Exercise inputs: Begin

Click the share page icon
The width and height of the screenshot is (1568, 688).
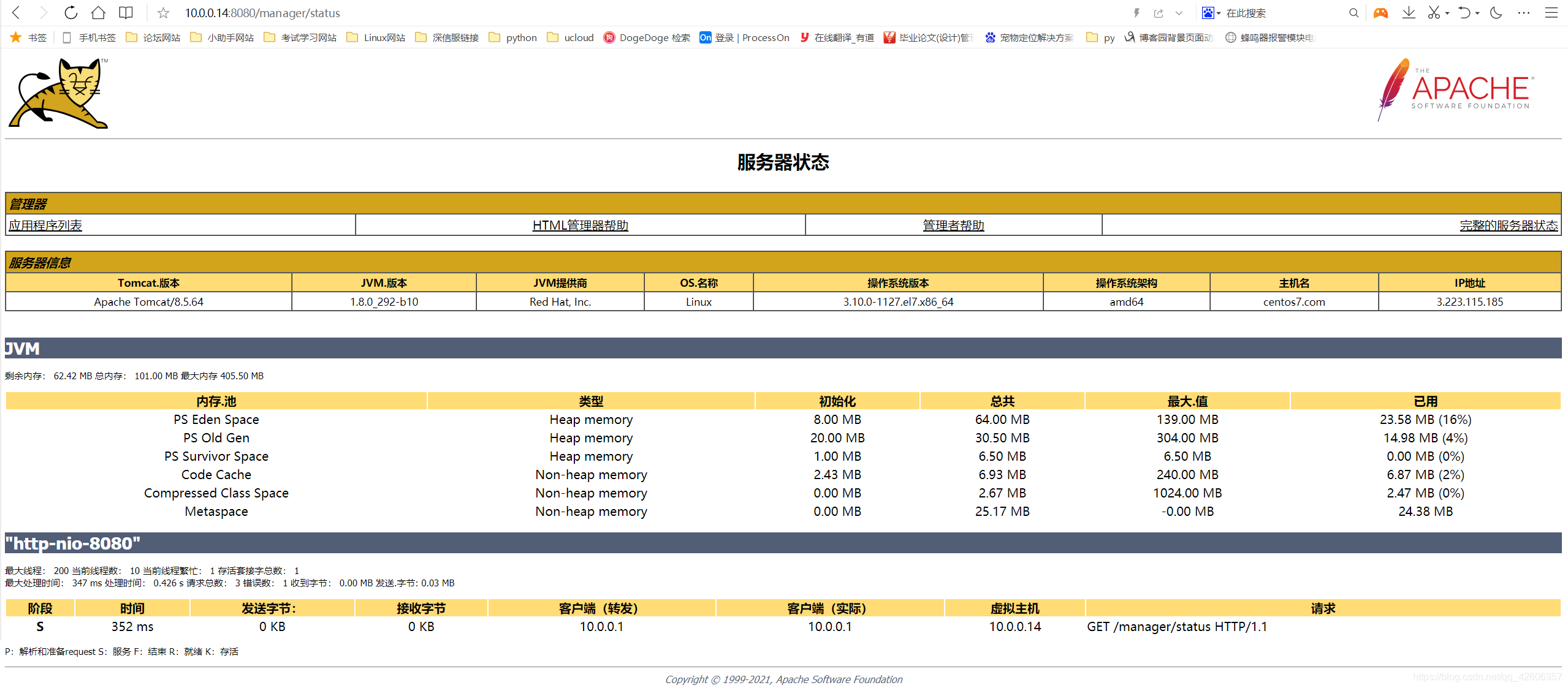(x=1159, y=13)
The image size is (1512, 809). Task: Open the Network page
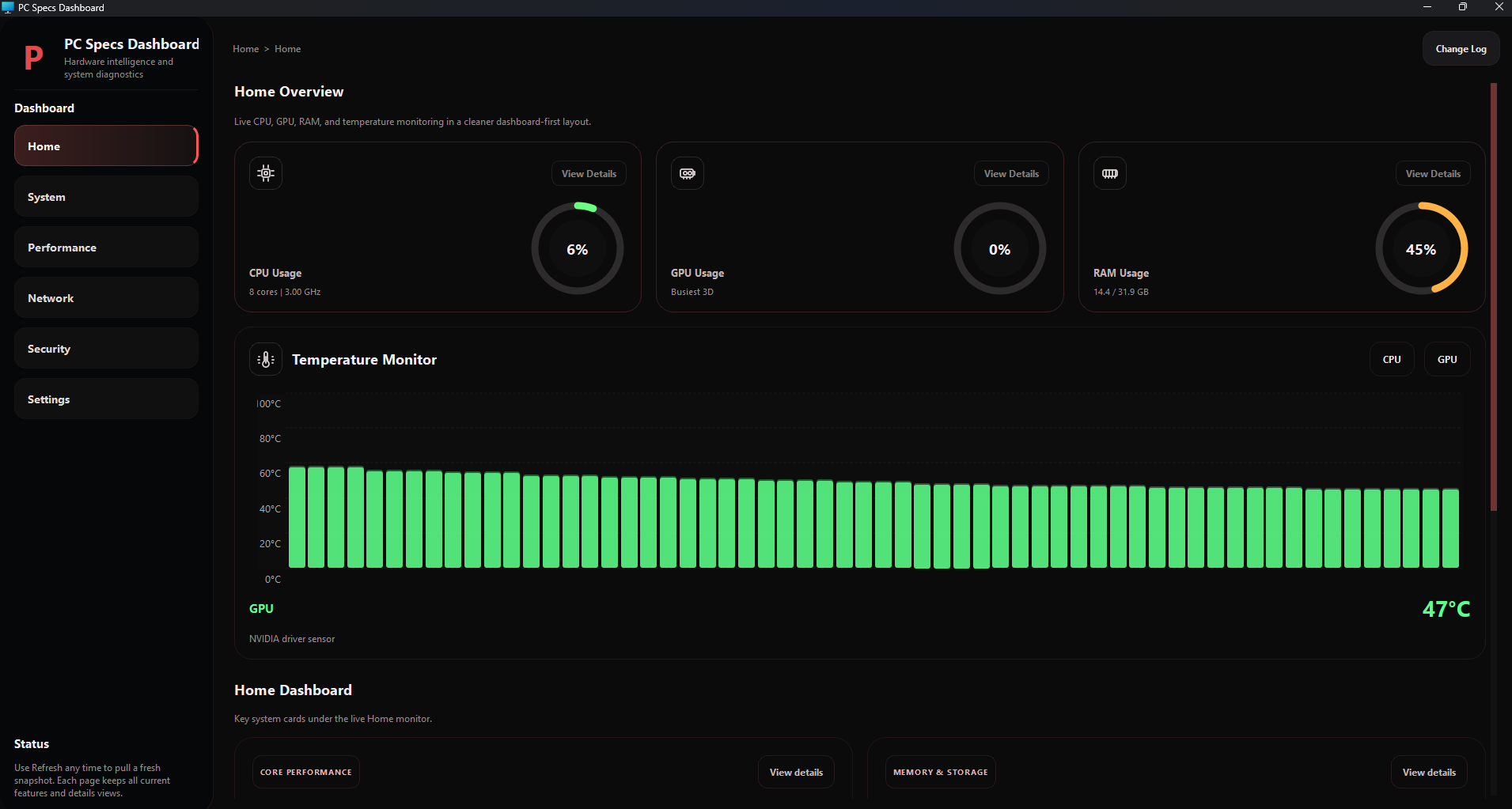[x=106, y=297]
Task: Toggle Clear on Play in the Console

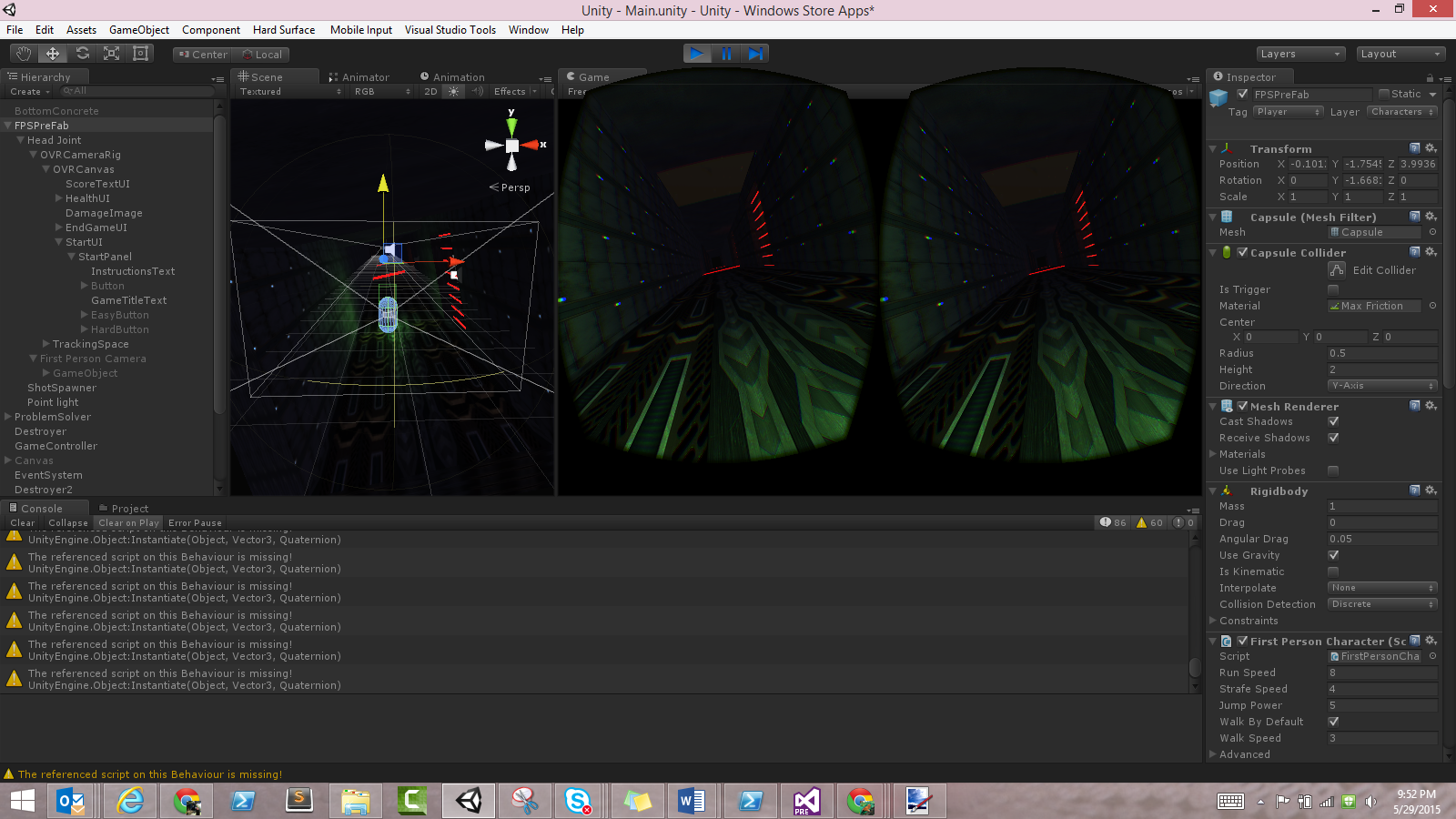Action: [127, 522]
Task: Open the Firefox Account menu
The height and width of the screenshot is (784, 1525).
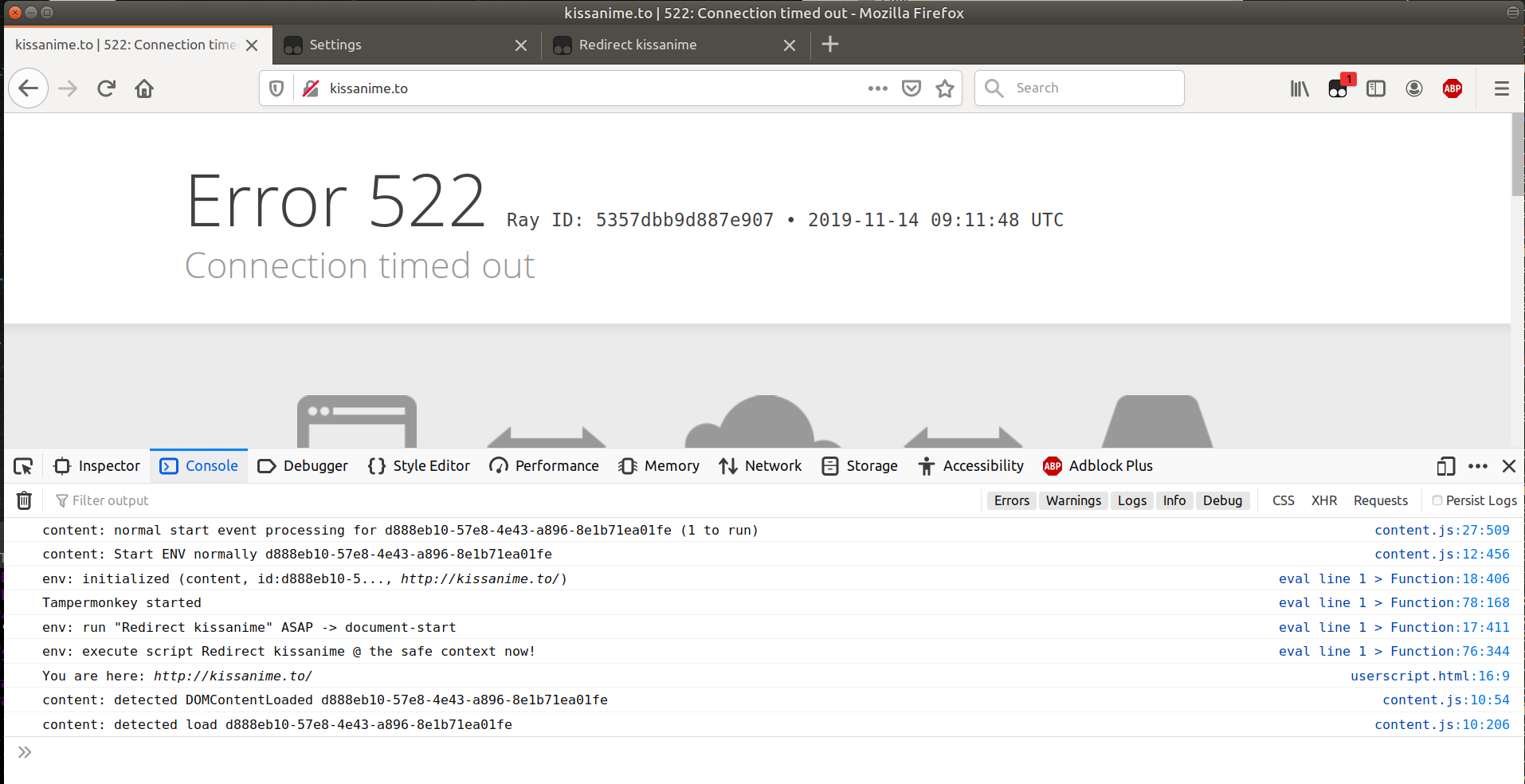Action: click(x=1414, y=88)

Exercise inputs: End

• What the task requires: Copy all the material exactly; omit images.

• Final answer:
Click the share page icon
The width and height of the screenshot is (1568, 688).
(x=1159, y=13)
The image size is (1512, 809). Task: Open the Network page
[x=106, y=297]
Task: Toggle Clear on Play in the Console

Action: [127, 522]
Task: Open the Firefox Account menu
The height and width of the screenshot is (784, 1525).
Action: click(x=1414, y=88)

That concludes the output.